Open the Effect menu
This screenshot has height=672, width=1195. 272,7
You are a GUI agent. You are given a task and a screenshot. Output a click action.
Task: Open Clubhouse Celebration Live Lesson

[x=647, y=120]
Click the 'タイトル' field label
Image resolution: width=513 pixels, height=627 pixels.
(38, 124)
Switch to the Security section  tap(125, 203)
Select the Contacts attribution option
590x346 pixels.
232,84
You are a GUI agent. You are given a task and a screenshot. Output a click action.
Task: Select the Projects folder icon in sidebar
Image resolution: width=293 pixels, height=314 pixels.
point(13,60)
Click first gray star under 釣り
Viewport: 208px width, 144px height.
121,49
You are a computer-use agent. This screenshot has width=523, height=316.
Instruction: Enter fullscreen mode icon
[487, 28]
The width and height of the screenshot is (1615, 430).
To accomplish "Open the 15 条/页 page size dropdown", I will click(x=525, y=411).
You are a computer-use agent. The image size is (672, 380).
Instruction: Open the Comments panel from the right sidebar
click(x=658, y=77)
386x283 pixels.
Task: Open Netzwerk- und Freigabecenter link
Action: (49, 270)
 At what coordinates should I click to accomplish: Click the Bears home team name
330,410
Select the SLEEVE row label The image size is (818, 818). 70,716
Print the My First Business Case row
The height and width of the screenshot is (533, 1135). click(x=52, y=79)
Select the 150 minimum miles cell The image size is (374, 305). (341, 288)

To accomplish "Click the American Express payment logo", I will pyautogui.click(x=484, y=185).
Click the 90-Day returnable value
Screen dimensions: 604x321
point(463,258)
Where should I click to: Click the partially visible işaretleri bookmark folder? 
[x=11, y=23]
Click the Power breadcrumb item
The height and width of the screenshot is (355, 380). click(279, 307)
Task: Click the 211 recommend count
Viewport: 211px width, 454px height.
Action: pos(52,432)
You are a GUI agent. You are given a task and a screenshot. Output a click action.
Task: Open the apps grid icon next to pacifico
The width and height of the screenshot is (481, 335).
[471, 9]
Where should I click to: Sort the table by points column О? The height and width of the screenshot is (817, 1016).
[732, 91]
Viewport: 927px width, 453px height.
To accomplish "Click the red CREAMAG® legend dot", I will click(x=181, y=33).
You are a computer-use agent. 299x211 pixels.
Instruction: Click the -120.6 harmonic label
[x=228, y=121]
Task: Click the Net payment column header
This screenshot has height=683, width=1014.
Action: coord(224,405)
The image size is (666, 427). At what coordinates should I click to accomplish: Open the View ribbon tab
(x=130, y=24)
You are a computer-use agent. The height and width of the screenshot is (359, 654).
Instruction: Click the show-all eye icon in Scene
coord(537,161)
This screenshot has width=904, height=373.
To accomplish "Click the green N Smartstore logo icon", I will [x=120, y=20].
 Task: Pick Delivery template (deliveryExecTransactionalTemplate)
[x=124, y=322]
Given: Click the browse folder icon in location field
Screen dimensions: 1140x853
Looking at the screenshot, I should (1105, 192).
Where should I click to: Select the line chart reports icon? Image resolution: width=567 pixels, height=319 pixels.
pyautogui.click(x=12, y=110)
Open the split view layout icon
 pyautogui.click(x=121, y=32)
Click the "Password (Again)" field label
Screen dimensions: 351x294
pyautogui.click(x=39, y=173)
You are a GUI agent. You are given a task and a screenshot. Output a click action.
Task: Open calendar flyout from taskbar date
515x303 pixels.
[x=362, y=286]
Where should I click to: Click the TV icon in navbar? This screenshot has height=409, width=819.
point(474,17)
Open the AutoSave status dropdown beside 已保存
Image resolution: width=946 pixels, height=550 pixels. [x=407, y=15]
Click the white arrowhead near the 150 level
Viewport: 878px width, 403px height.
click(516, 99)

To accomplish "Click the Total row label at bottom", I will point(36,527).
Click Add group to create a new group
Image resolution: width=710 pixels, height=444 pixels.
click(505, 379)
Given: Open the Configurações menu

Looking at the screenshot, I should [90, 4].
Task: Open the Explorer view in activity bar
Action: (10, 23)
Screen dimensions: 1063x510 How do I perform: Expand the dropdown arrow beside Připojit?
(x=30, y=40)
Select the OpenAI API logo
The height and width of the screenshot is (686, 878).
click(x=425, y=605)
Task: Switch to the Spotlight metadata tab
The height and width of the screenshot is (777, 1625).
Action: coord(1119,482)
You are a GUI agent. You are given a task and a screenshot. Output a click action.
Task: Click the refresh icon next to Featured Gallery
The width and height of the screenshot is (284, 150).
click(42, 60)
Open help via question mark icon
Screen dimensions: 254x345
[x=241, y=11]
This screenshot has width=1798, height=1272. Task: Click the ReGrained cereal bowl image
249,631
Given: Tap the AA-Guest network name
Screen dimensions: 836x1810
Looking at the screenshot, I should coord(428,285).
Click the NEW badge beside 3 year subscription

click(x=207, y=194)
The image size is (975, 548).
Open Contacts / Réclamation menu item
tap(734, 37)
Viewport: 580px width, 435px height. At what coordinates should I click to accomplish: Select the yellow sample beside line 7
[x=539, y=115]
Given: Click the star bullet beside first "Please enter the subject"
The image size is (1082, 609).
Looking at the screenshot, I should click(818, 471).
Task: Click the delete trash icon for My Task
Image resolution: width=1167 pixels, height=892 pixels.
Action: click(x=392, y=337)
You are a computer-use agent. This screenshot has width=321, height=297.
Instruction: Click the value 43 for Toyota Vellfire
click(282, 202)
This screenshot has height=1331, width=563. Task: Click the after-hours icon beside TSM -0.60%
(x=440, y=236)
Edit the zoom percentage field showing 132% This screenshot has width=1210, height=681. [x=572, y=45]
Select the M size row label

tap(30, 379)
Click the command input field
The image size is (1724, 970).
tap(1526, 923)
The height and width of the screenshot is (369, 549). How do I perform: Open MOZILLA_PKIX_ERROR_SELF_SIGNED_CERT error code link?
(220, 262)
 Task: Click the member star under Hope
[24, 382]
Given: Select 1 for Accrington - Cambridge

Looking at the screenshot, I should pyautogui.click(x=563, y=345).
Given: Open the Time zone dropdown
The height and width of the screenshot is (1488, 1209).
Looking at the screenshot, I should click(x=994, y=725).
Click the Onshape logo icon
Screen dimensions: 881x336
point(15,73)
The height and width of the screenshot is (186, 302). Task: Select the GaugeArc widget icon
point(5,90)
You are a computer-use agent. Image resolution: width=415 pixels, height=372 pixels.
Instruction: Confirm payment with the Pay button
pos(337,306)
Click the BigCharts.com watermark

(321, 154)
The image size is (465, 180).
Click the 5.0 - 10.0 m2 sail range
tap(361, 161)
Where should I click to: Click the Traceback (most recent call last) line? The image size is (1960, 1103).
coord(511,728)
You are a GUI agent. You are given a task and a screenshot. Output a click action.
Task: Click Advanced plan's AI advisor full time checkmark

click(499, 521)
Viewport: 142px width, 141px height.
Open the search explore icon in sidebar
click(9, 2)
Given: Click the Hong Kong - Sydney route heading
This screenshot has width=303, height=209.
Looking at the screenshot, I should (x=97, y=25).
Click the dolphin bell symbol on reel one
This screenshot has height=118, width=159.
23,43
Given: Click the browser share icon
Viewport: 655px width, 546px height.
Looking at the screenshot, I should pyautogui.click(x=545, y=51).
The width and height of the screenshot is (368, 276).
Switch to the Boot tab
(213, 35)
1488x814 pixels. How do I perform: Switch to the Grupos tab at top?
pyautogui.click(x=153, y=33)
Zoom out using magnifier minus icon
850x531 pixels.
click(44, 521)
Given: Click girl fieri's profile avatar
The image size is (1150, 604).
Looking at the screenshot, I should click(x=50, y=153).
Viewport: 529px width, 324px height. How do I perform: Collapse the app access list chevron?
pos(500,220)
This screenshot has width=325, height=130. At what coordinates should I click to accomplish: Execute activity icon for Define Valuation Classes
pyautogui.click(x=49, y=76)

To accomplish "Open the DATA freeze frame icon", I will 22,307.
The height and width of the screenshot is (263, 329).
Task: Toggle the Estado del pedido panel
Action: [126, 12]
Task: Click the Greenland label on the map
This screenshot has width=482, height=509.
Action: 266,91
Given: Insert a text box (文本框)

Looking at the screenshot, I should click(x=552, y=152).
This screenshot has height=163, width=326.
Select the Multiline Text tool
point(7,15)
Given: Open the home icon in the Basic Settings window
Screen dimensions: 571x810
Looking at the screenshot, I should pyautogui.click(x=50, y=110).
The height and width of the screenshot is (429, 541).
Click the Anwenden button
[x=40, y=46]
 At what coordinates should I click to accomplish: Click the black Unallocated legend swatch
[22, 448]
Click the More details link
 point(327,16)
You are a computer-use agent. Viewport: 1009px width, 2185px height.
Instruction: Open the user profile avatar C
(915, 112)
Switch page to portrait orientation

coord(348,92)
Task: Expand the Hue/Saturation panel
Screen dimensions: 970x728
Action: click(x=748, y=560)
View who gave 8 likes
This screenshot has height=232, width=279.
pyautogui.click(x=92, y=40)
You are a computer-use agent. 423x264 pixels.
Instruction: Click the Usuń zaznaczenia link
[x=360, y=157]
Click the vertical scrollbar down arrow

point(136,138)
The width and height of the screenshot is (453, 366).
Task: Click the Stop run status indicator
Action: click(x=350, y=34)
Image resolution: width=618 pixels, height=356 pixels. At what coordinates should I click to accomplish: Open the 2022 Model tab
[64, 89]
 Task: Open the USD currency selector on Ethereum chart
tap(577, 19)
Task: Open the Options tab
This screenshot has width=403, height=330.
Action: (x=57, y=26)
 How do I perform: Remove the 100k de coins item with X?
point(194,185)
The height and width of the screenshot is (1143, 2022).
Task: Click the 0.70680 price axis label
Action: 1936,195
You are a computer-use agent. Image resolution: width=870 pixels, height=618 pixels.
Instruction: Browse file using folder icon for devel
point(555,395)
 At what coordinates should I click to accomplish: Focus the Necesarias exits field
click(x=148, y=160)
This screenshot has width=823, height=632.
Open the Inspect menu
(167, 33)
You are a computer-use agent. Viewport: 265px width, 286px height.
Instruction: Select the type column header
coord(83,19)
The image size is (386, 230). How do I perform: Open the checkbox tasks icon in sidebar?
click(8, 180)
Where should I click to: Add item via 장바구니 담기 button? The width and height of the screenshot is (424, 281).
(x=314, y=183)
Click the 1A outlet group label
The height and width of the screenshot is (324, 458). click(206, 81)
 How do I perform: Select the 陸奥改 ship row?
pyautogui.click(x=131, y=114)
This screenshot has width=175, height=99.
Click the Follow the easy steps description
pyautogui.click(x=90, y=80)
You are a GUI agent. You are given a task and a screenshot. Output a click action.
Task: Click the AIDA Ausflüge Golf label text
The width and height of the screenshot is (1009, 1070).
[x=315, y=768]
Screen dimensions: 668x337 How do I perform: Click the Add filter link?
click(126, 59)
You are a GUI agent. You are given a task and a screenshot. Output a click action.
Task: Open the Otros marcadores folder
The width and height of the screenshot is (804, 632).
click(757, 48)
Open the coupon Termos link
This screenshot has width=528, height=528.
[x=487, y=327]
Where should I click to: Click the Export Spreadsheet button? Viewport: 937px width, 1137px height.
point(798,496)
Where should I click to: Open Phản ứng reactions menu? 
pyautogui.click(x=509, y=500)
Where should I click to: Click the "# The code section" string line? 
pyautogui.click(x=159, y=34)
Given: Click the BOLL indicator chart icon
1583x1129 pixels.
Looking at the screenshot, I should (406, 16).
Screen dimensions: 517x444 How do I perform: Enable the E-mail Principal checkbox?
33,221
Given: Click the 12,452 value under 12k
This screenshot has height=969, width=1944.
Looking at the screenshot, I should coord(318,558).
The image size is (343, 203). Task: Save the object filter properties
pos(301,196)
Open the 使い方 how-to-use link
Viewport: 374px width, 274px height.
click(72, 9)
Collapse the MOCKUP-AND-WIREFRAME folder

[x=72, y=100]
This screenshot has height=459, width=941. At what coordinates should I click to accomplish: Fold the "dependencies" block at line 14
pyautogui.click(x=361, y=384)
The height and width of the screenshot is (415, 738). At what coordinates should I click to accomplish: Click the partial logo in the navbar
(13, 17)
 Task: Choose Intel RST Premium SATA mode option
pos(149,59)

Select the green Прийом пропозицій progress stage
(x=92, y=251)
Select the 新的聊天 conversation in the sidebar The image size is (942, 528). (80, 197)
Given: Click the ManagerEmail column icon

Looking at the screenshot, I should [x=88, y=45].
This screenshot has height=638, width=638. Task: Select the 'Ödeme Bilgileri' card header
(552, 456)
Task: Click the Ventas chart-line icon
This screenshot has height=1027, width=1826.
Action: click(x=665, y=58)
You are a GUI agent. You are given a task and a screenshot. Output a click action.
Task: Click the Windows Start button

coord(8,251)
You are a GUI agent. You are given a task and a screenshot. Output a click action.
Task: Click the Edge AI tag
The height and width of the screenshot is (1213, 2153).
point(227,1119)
=-=-=
▶ _WHAT THE TASK ASKS_: Could you convert the records, from the line containing "Collapse the MOCKUP-AND-WIREFRAME folder" through the last line of the records, both included, into a JSON list of strings with one string per line and blank lines omitted?

▶ _RESPONSE TO THE TASK_:
[
  "Collapse the MOCKUP-AND-WIREFRAME folder",
  "[x=72, y=100]",
  "This screenshot has height=459, width=941. At what coordinates should I click to accomplish: Fold the \"dependencies\" block at line 14",
  "pyautogui.click(x=361, y=384)",
  "The height and width of the screenshot is (415, 738). At what coordinates should I click to accomplish: Click the partial logo in the navbar",
  "(13, 17)",
  " Task: Choose Intel RST Premium SATA mode option",
  "pos(149,59)",
  "Select the green Прийом пропозицій progress stage",
  "(x=92, y=251)",
  "Select the 新的聊天 conversation in the sidebar The image size is (942, 528). (80, 197)",
  "Given: Click the ManagerEmail column icon",
  "Looking at the screenshot, I should [x=88, y=45].",
  "This screenshot has height=638, width=638. Task: Select the 'Ödeme Bilgileri' card header",
  "(552, 456)",
  "Task: Click the Ventas chart-line icon",
  "This screenshot has height=1027, width=1826.",
  "Action: click(x=665, y=58)",
  "You are a GUI agent. You are given a task and a screenshot. Output a click action.",
  "Task: Click the Windows Start button",
  "coord(8,251)",
  "You are a GUI agent. You are given a task and a screenshot. Output a click action.",
  "Task: Click the Edge AI tag",
  "The height and width of the screenshot is (1213, 2153).",
  "point(227,1119)"
]